(Dataset excerpts)
━━━━━━━━━━━━━━━━━━━━
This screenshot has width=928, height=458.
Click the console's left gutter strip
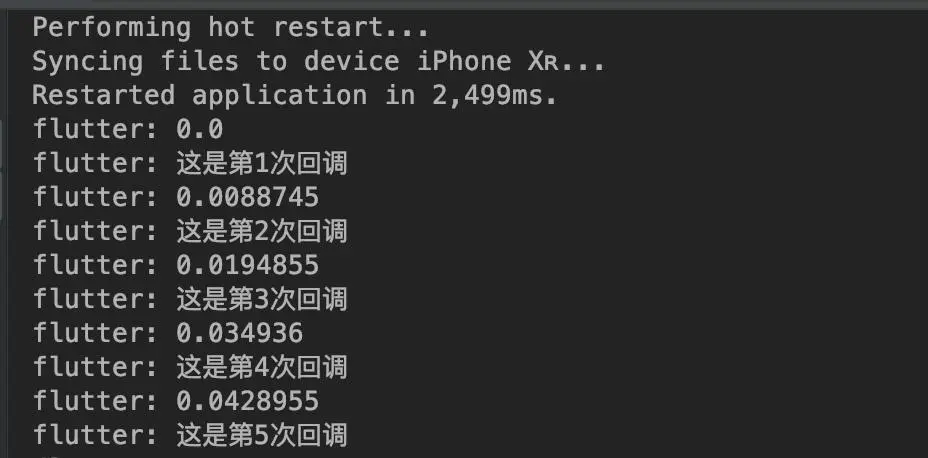tap(5, 234)
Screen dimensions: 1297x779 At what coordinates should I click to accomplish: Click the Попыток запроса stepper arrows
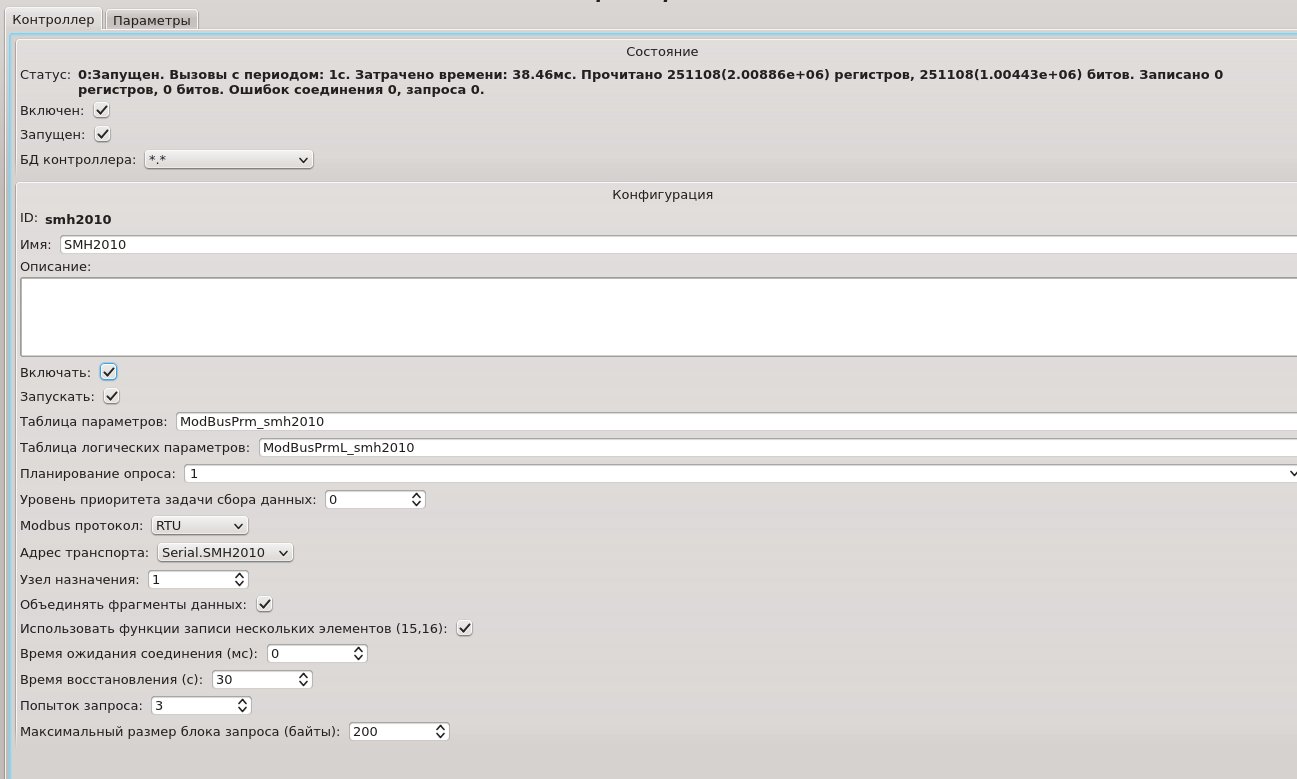pyautogui.click(x=241, y=706)
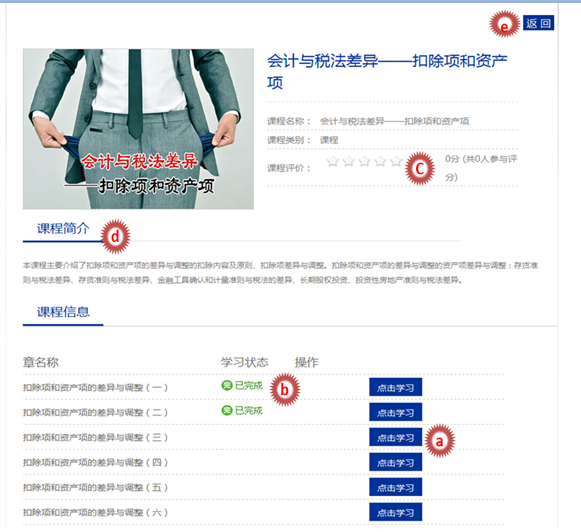Open the 课程信息 tab
Image resolution: width=581 pixels, height=532 pixels.
click(x=63, y=312)
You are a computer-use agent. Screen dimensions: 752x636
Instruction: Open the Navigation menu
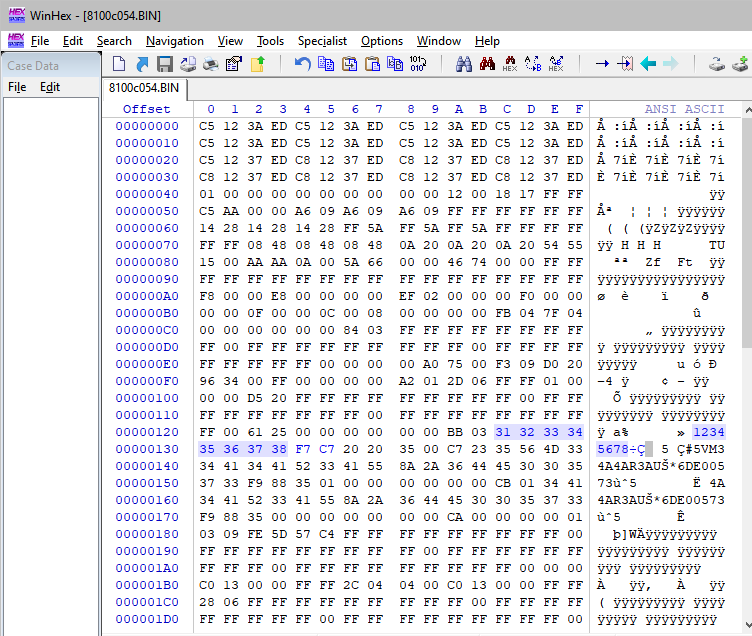tap(174, 41)
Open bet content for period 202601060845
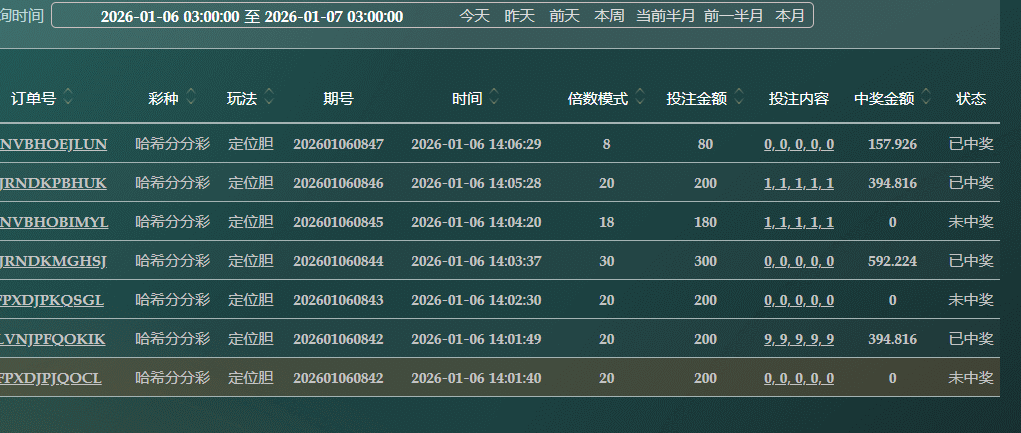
━━━━━━━━━━━━━━━━━━━━
• **Work task**: All the lines above need to be repeated exactly, with no pictures carried over.

• **The completed task**:
This screenshot has width=928, height=458.
Click the console's left gutter strip
tap(5, 234)
Screen dimensions: 1297x779 At what coordinates should I click to accomplish: Click the Попыток запроса stepper arrows
pyautogui.click(x=241, y=706)
Open the 课程信息 tab
Image resolution: width=581 pixels, height=532 pixels.
click(x=63, y=312)
You are a computer-use agent. Screen dimensions: 752x636
Instruction: Open the Navigation menu
tap(174, 41)
Open bet content for period 202601060845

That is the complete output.